Mr. Wisenberg believes Mr. Mueller is an honorable person trying to conduct a fair investigation, but he described some of his hiring as “tone deaf,” given the accusations of bias that have grown after some team members’ social media posts and political donations were disclosed.

“I think [Mueller] should have been more sensitive,” he said. “It’s obvious Mueller didn’t query his people enough, but that’s not grounds for stopping an investigation.”

Lewis Schiliro, a former head of the FBI’s New York office, said the removal of two people from Mr. Mueller’s team is “a black eye” for the venerable bureau.

He said the use of text and instant message is troubling because the messages are part of a written record of biases that could be used in court to undermine their credibility.

“An FBI agent’s job, first and foremost, is to testify in a court of law,” he said. “But as a defense attorney, the first thing I’m going to do is get their messages and social media posts and show how they are biased witnesses.”

Mr. Schiliro said he couldn’t imagine FBI agents being so cavalier about their political opinions during his time with the bureau.

“It’s just an unbelievable situation,” he said of the anti-Trump comments. “Why these people put those comments out there is beyond me.”

But Andrew Leipold, a law professor at the University of Illinois and a former member of Mr.
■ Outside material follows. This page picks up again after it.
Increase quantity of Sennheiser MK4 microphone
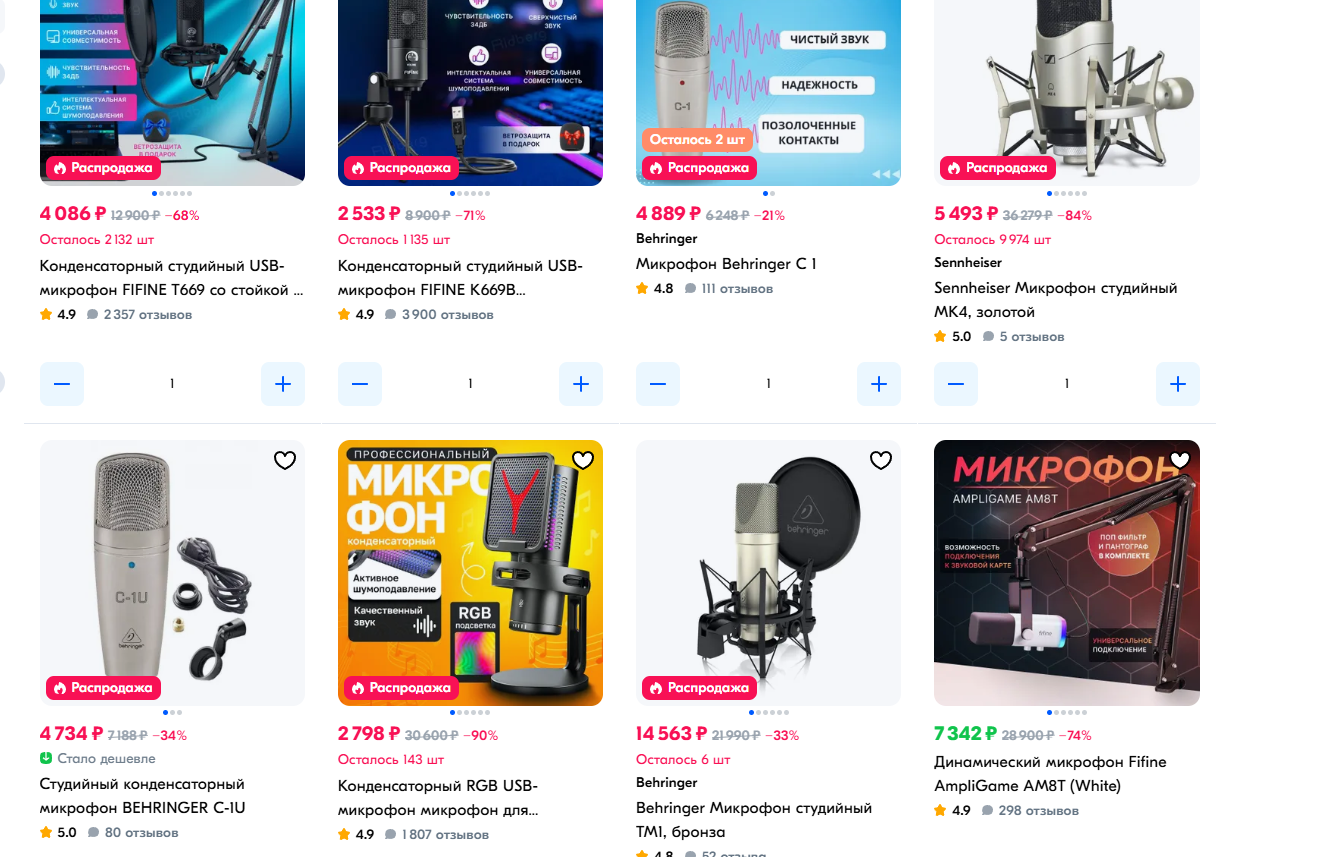 click(1178, 384)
Starr’s team, said the removals of Mr. Strzok and Mr. Clinesmith dispel accusations of bias that have been lodged against the Mueller investigation.

Mr. Trump has been one of the most vocal in accusing Mr. Mueller of running a political inquisition, calling the investigation a “hoax” and “witch hunt.”

“If the investigation was really as biased as some have alleged, would Mueller be removing people who are biased?” Mr. Leipold said.

Ultimately, the Mueller investigation will be judged by the facts and conclusions, not by the apparent biases of two people who left the investigation relatively early in the process, Mr. Leipold said.

“Is it helpful to Mueller? No. But it doesn’t undermine his credibility because we need to see what the facts are and what people say under oath,” he said.